The chief executive of Boston Community Capital, Elyse Cherry, has a guest editorial in the New York Times that goes into the fact that the housing crisis may be a memory for most homeowners, it was just the beginning for lower-income homeowners and lower-income workers trying to buy a home.

The opinion piece includes a new analysis of hard data, combined with Cherry’s ground-eye view of the problems in low-income neighborhoods.

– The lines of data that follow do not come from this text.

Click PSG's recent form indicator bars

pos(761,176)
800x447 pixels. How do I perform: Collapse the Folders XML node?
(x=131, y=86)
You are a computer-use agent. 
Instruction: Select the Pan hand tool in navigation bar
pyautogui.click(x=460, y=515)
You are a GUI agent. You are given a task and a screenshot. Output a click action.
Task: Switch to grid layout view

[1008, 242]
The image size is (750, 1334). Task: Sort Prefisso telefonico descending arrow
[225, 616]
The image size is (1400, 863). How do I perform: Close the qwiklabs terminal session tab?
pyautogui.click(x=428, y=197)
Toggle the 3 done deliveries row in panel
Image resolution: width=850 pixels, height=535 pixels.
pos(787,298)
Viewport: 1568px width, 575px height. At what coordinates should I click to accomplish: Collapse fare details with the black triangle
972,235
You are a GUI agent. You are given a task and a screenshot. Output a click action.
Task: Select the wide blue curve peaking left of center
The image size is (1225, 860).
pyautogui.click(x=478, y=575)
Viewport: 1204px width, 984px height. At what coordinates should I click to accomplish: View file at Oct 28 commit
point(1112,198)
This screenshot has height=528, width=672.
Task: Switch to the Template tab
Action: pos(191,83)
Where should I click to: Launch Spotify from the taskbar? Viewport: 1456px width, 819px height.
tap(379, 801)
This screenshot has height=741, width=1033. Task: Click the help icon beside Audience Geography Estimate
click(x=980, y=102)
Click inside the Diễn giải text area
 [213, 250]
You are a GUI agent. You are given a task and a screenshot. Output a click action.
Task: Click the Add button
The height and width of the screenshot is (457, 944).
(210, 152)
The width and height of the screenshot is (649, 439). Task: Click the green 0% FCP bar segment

She makes the case that the national numbers that show a broad housing recovery are masking huge inequalities when one drills down to the neighborhood level and that the basic economics of homeownership make that unlikely to change.

Here’s a taste:

But for many lower-income Americans, the housing bust of 2008 was just a prelude to a new crisis. In many areas, housing prices are stuck below their inflated pre-bubble levels. Until we deal with this fact, entire communities will continue to struggle with high foreclosure rates and a lack of economic mobility.

The problem is rooted in a consequence of the post-2008 return to sane mortgage underwriting practices. Loan officers are no longer handing out mortgages left and right, but instead are tying them to borrowers’ income. As a result, housing prices can rise only if incomes rise, or if people can spend a greater share of their income on housing.

However, the poorest fifth of Americans already spend more than 40 percent of their income on housing, compared with less than 31 percent for the upper fifth, according to government data. Meanwhile, real wages for most Americans have been flat or falling for decades. Absent an extraordinary increase in income for low-income families, home prices in low-income areas aren’t going anywhere.

This disparity between high- and low-income neighborhoods is evident in the numbers. The Standard & Poor’s/Case-Shiller National Home Price Index for March was over the March 2004 index, and national median home prices, according to the real estate website Zillow, are just over what they were 10 years ago.

But the numbers in many of our nation’s low-income neighborhoods are far different. In Chicago, home values in Sheffield Neighbors, a well-off neighborhood on the city’s north side, have risen almost 9 percent in the last 10 years, according to Zillow. But in the working-class neighborhood of Wrightwood, southwest of the Loop, values are 18 percent lower than they were 10 years ago. And for Chicago as a whole, home values are still 22 percent below where they were 10 years ago.